GIVEN RECORDS: Begin

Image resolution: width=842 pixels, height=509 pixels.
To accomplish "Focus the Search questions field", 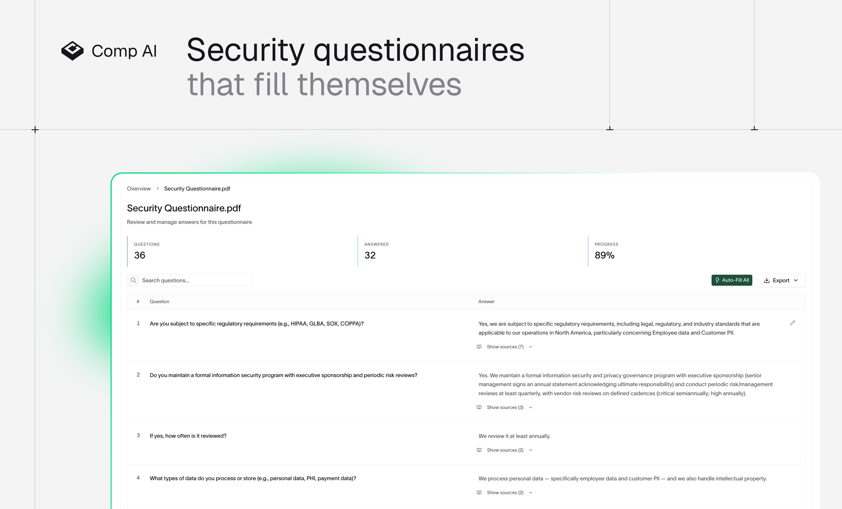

GIVEN RECORDS: End
GIVEN RECORDS: Begin

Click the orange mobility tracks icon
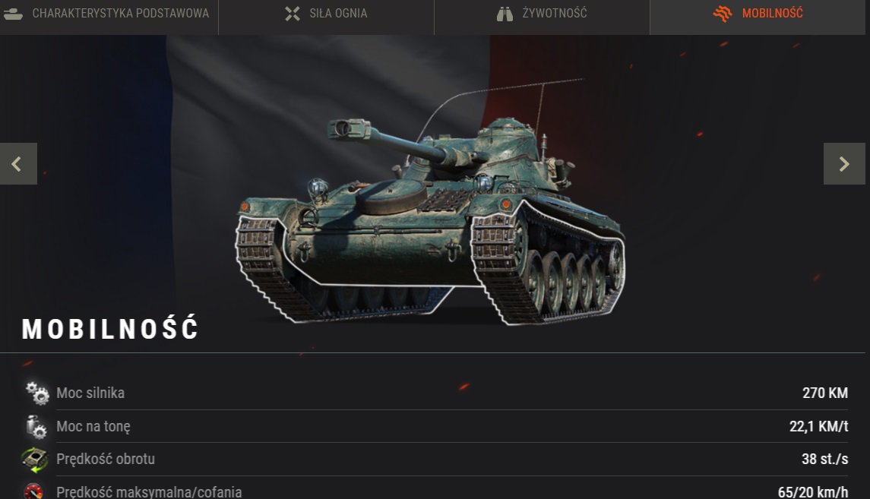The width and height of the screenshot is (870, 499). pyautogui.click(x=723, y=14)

GIVEN RECORDS: End
GIVEN RECORDS: Begin

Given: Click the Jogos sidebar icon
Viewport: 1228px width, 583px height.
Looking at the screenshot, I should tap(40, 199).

GIVEN RECORDS: End

ACTIVITY: Repeat exactly the lines above, from the line that contains "Image resolution: width=842" down through the line that contains "the Search questions". Include both of those lines and none of the pictures.

WRITTEN SOLUTION:
Image resolution: width=842 pixels, height=509 pixels.
To accomplish "Focus the Search questions field", 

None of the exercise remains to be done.